Stored records:
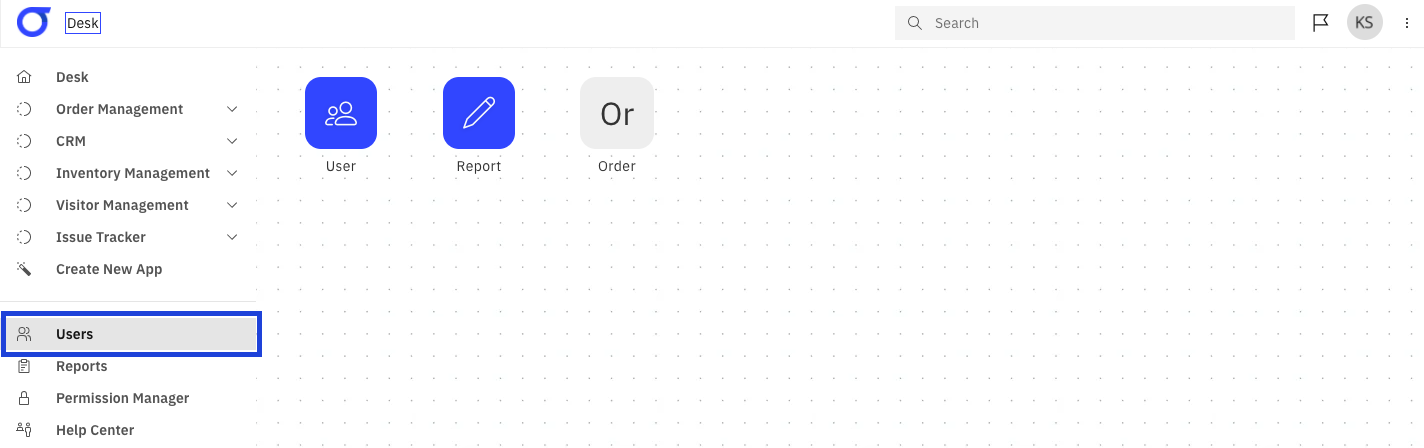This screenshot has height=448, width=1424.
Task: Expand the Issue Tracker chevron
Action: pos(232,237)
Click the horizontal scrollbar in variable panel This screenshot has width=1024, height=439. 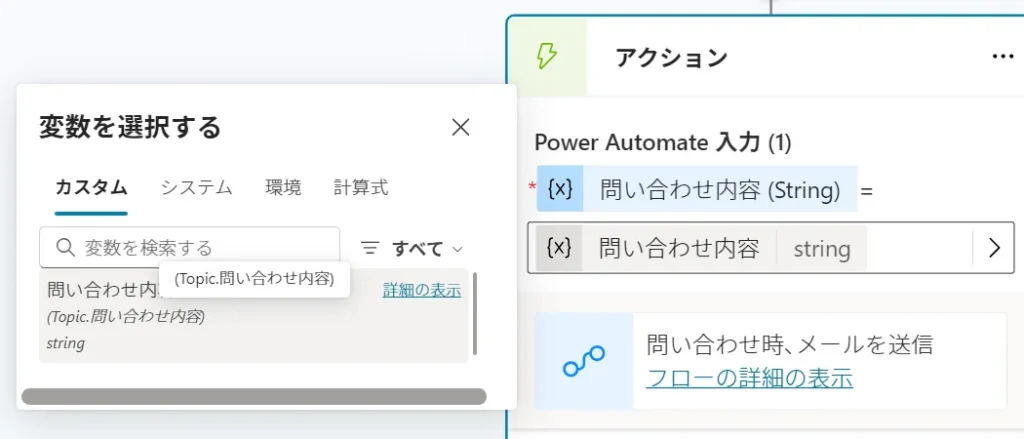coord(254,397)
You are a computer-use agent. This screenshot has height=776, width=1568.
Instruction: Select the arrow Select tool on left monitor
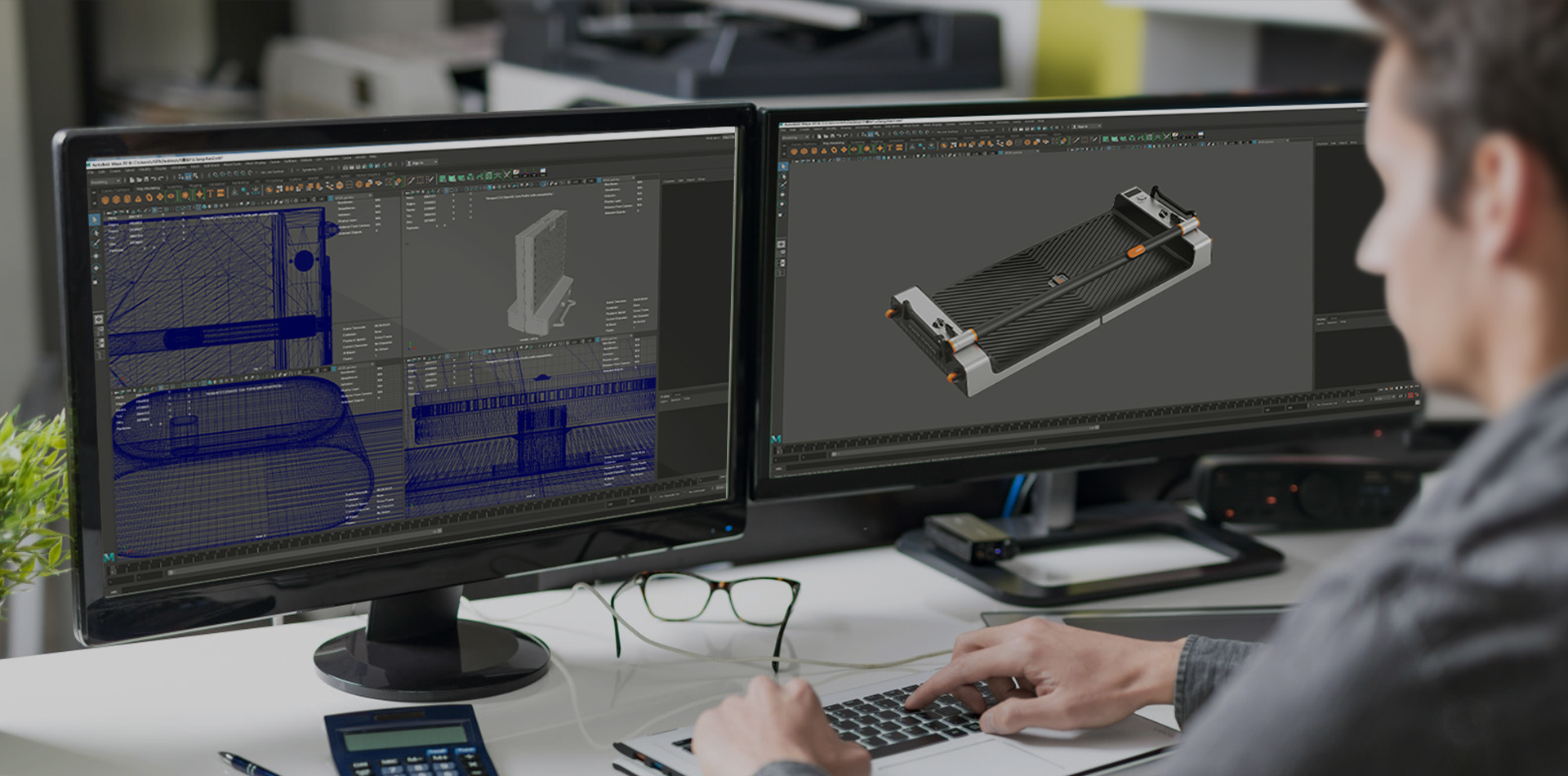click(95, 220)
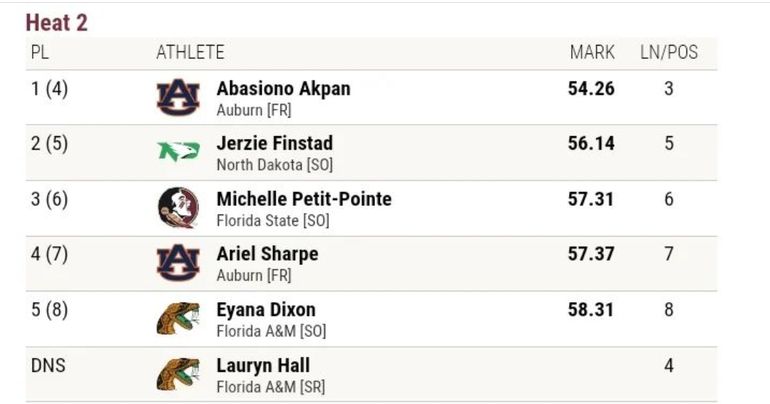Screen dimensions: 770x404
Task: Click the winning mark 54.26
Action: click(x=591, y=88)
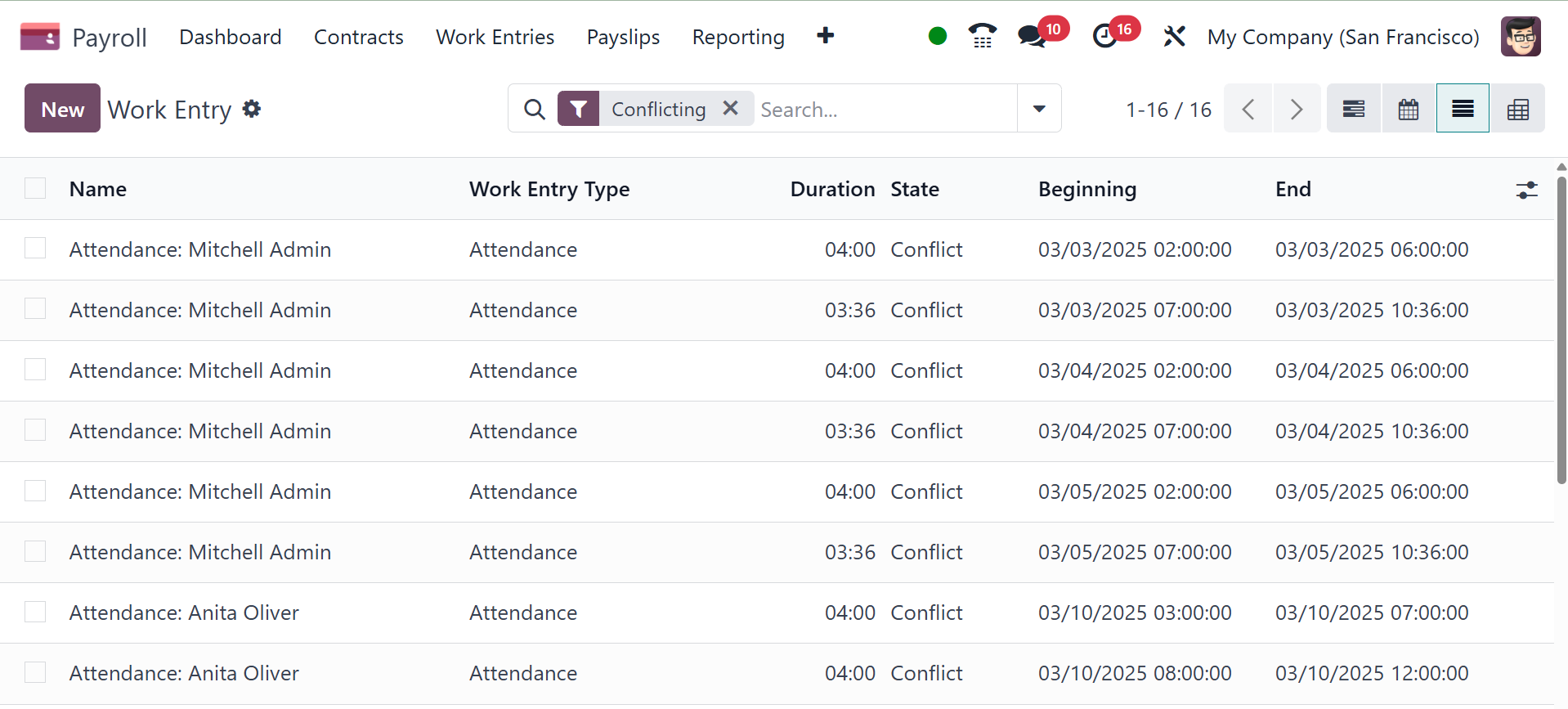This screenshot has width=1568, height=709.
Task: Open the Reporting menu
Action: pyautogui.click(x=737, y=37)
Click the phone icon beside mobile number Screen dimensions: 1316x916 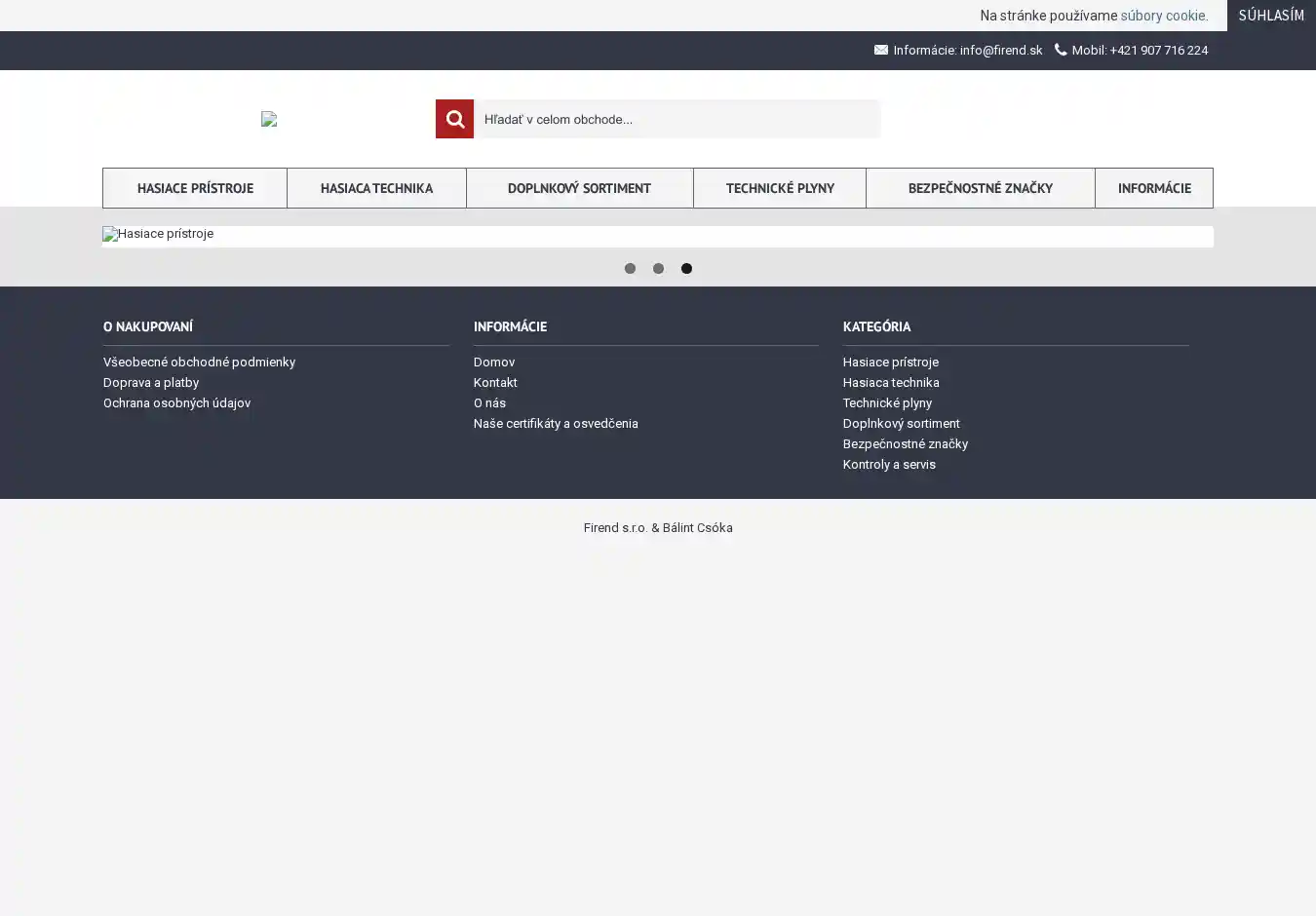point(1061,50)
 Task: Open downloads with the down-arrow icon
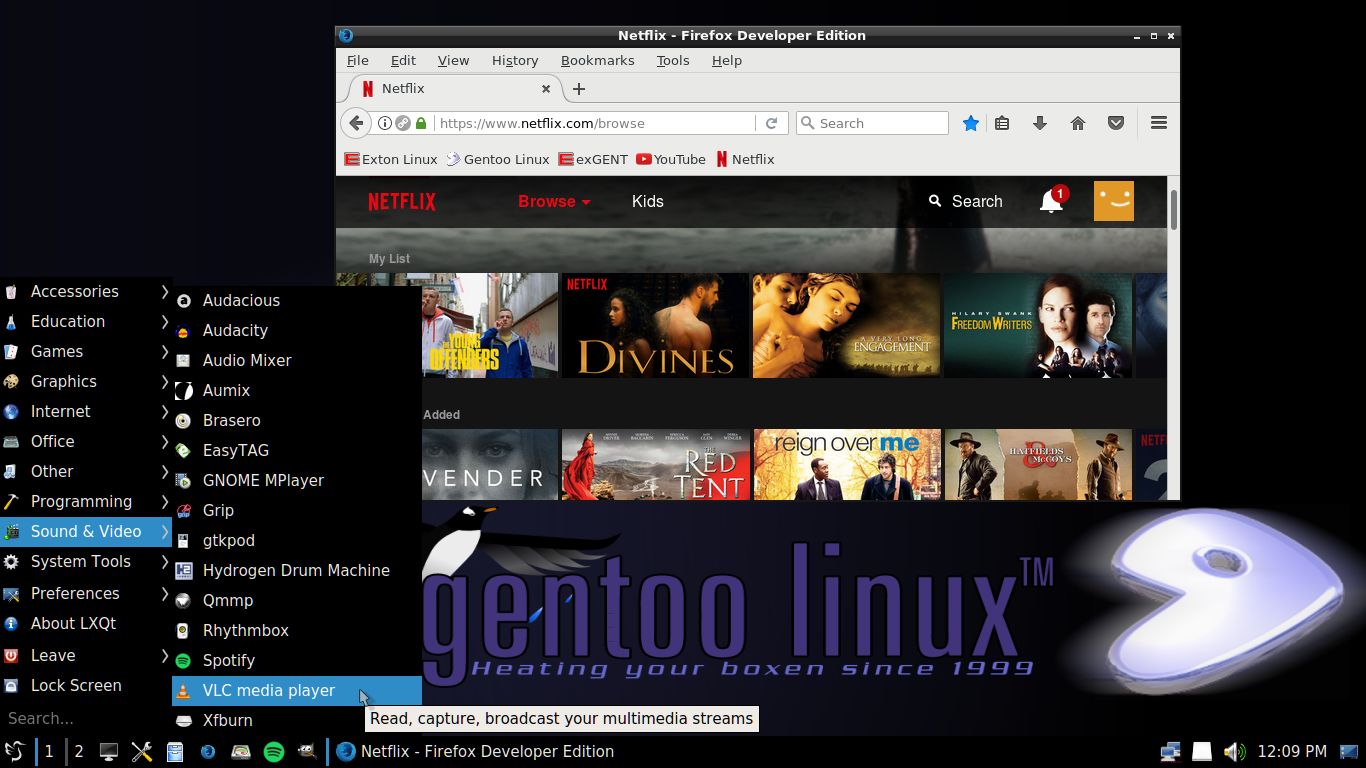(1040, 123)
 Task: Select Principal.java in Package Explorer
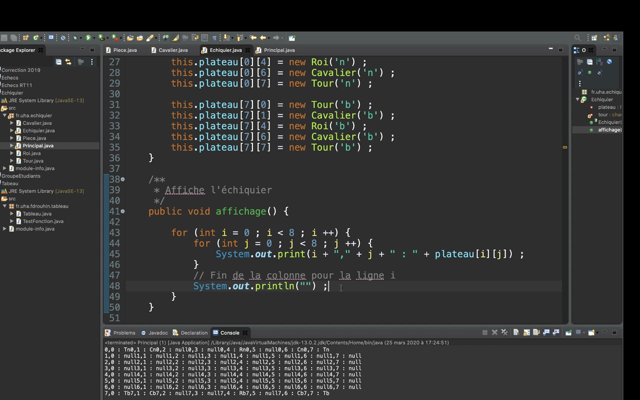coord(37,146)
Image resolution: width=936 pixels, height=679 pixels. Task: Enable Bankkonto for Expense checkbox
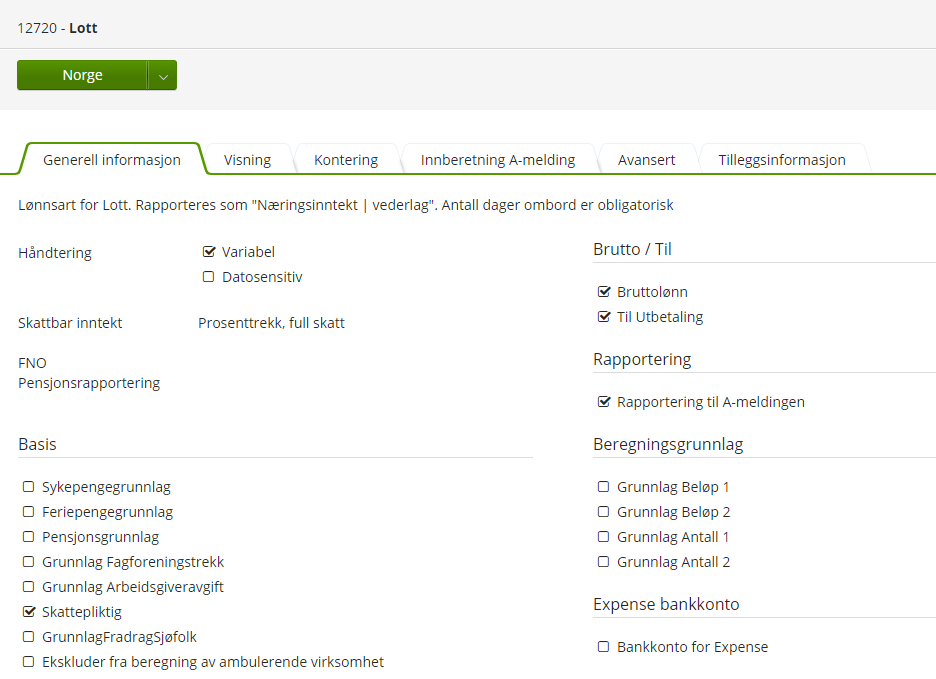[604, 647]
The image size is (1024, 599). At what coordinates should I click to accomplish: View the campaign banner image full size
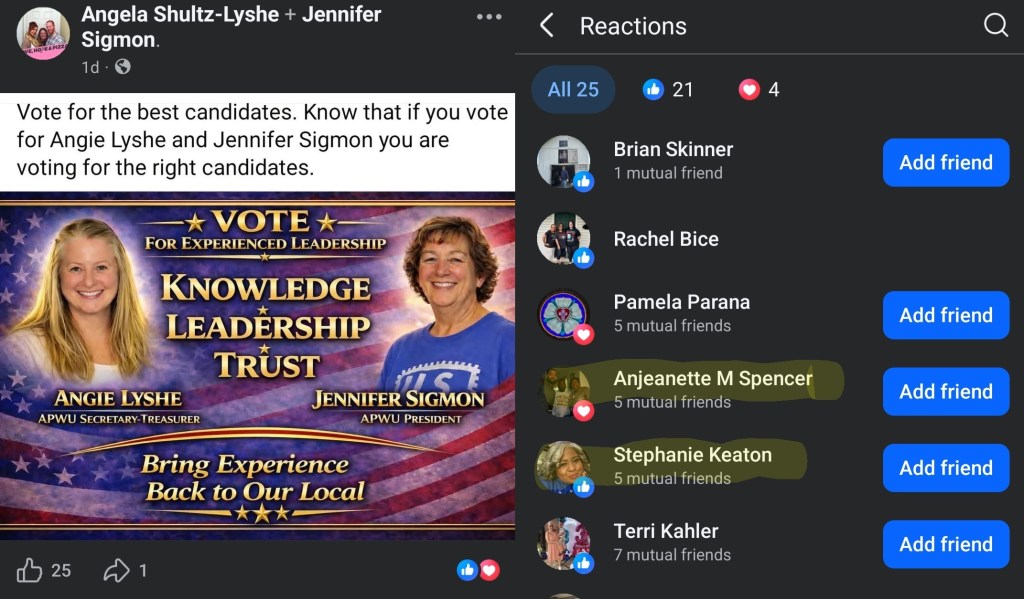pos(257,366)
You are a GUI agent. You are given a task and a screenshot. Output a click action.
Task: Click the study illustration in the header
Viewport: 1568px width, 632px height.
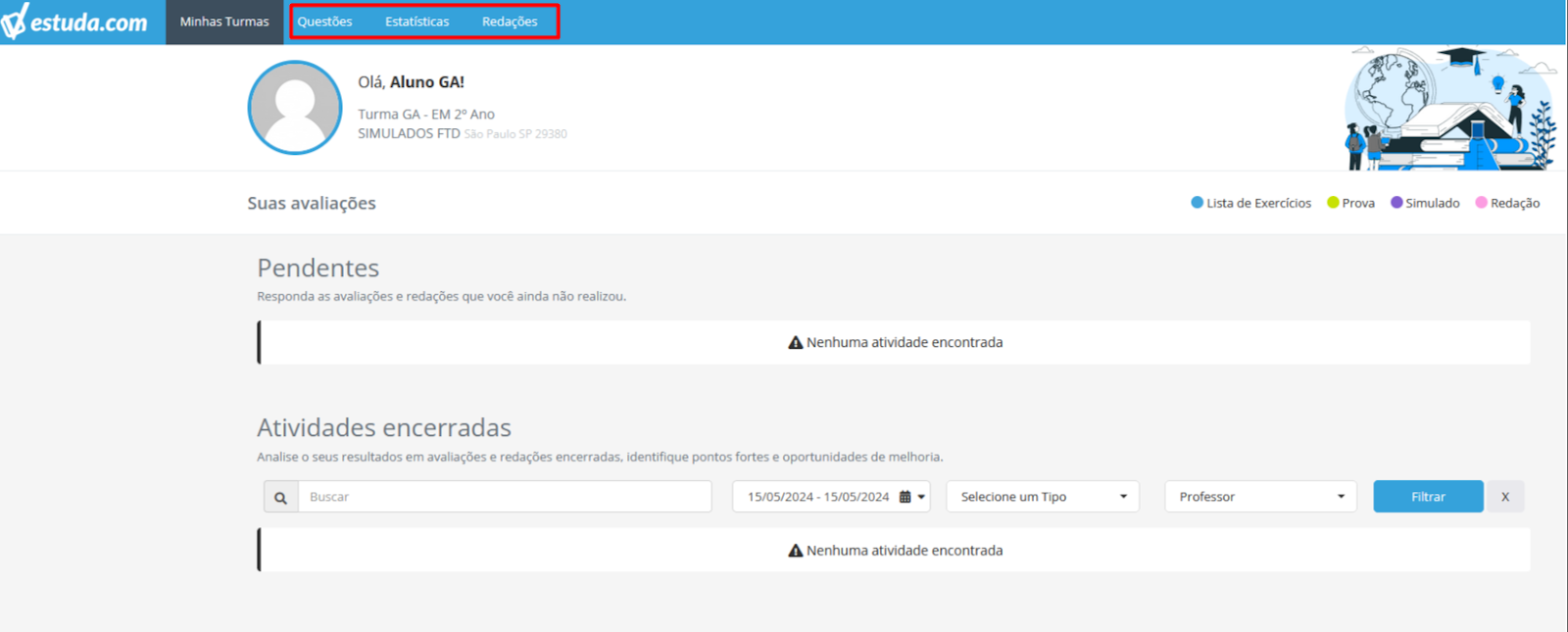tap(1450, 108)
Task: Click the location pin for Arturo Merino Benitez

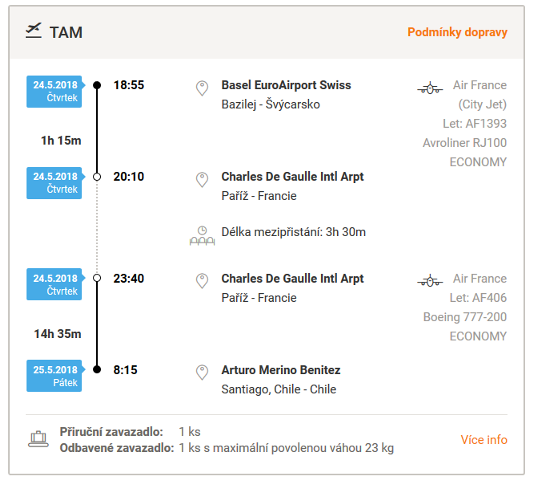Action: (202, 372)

**DESCRIPTION OF THE TASK**
Your answer should be a single number: the count of lines above that contain the word "agent".

**WRITTEN RESPONSE**
2